[SELECTED EXCERPT]
Another Keytruda-Lenvima ambition is dashed as Merck, Eisai end head and neck cancer trial

Add another failed trial to the list of setbacks for Merck and Eisai’s combination of Keytruda and Lenvima. 

The two companies have decided to shut down a phase 3 trial testing the PD-1/TKI combo in newly diagnosed recurrent or metastatic, PD-L1-positive head and neck squamous cell carcinoma, they said Friday.

Although Lenvima helped Keytruda trigger more tumor responses and delayed the progression of cancer, the combo failed to significantly extend patients’ lives in the LEAP-010 trial. After analyzing the data at the second analysis, Merck and Eisai figured the study will likely never hit statistical significance for overall survival.

The companies are now running a full evaluation of the data. Lessons from the trial will help continue advancing research of this combination, Gregory Lubiniecki, M.D., VP of global clinical development at Merck Research Laboratories, said in a statement.
[/SELECTED EXCERPT]
QUESTIONS
1. According to the Keytruda-Lenvima article, what is the name of the phase 3 trial that Merck and Eisai are ending?
2. Using the Keytruda-Lenvima article, explain why Merck and Eisai decided to shut down the head and neck cancer trial.
The records have nothing to do with the article on the Keytruda-Lenvima trial.
[GIVEN RECORDS]
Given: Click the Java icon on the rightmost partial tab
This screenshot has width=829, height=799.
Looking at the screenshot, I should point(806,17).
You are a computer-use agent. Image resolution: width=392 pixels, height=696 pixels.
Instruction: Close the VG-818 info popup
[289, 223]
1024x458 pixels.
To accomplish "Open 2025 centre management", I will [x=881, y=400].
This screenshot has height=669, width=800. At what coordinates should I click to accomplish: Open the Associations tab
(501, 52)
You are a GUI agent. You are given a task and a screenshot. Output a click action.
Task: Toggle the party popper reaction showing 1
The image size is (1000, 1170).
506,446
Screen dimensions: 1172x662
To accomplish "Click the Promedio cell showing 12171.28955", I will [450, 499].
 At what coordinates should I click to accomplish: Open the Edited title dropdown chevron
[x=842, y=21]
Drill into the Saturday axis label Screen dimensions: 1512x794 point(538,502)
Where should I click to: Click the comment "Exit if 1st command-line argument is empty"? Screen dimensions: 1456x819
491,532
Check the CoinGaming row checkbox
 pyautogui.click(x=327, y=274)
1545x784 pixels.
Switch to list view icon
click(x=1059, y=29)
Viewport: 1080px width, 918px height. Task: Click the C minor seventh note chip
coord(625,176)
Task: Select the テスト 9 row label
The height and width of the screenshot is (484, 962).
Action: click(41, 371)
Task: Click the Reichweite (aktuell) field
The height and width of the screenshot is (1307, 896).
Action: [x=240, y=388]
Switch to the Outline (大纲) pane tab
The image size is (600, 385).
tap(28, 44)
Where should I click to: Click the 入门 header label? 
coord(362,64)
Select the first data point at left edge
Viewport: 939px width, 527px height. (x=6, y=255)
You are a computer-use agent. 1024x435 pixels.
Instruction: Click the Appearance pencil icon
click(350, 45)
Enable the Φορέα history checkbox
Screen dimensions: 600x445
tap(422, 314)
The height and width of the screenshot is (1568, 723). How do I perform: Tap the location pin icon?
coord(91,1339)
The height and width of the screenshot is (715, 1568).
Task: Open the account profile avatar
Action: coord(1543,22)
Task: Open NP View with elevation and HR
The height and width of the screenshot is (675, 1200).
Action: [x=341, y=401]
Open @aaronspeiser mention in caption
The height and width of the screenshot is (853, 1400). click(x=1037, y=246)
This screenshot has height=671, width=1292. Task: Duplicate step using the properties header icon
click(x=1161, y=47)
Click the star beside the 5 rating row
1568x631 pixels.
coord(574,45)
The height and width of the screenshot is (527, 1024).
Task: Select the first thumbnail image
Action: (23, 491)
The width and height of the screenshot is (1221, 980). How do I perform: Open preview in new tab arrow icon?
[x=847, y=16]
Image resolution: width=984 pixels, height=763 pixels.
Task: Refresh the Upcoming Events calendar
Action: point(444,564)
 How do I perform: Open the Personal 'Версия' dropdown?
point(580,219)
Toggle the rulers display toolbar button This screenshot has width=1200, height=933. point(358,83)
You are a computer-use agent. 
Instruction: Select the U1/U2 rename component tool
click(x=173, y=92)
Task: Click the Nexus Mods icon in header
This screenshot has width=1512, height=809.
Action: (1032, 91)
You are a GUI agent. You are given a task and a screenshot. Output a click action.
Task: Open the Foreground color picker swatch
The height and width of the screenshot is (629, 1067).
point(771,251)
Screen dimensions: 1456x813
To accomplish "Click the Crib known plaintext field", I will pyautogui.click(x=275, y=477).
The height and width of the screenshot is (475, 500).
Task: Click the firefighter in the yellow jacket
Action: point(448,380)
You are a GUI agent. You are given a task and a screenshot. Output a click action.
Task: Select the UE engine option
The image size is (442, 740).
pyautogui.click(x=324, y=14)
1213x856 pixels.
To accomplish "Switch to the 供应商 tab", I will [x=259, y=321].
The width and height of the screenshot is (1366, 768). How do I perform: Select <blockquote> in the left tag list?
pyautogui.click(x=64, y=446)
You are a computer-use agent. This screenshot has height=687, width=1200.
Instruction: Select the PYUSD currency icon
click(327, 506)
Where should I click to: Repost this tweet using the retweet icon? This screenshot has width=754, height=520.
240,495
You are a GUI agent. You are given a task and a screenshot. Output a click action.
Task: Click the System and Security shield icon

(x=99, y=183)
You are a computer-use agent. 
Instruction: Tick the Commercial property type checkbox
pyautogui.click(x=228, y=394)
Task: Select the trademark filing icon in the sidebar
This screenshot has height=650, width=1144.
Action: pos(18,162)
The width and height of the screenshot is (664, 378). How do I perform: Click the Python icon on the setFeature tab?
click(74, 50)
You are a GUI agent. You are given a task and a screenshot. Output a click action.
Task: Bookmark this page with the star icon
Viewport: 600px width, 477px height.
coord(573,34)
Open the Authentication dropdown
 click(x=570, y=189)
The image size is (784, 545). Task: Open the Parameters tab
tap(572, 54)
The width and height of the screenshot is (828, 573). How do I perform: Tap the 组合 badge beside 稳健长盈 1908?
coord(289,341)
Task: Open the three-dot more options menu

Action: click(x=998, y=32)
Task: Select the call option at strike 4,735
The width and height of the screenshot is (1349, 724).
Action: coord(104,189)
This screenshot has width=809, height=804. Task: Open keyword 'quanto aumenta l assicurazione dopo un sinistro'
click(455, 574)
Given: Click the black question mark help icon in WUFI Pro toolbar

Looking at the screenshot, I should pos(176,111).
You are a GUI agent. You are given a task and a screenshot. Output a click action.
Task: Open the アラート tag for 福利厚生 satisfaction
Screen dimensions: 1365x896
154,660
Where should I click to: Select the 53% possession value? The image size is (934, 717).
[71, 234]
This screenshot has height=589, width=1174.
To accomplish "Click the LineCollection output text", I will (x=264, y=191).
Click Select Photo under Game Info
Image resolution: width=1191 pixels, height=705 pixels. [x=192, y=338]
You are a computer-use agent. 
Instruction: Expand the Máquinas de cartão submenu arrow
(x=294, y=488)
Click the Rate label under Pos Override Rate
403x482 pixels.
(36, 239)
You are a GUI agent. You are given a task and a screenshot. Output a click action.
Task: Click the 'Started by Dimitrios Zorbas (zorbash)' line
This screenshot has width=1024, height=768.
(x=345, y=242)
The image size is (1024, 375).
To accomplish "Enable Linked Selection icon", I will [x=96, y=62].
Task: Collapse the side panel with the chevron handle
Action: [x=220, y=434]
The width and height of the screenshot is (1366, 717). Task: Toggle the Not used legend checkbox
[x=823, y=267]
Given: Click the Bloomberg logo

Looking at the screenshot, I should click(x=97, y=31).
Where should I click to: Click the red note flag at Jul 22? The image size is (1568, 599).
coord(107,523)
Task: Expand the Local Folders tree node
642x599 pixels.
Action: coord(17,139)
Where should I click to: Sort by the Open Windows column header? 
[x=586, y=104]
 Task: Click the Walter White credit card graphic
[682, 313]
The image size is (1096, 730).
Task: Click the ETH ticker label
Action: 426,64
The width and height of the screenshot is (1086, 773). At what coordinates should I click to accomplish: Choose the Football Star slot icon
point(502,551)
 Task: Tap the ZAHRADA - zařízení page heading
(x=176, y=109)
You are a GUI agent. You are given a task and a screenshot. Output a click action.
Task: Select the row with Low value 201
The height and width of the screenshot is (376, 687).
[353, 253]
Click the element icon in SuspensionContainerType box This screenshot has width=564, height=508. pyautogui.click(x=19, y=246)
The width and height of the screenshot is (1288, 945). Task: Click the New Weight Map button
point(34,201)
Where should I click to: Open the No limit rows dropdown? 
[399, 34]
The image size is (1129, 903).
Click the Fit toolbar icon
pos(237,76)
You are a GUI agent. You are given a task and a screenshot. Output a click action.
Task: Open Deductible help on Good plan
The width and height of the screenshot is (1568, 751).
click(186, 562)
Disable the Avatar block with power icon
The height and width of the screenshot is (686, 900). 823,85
[/GIVEN RECORDS]
RESULTS
1. LEAP-010.

2. The combination failed to significantly extend patients' lives, even though it triggered more tumor responses and delayed cancer progression. After analyzing the data at the second analysis, the companies concluded that the study would likely never reach statistical significance for overall survival.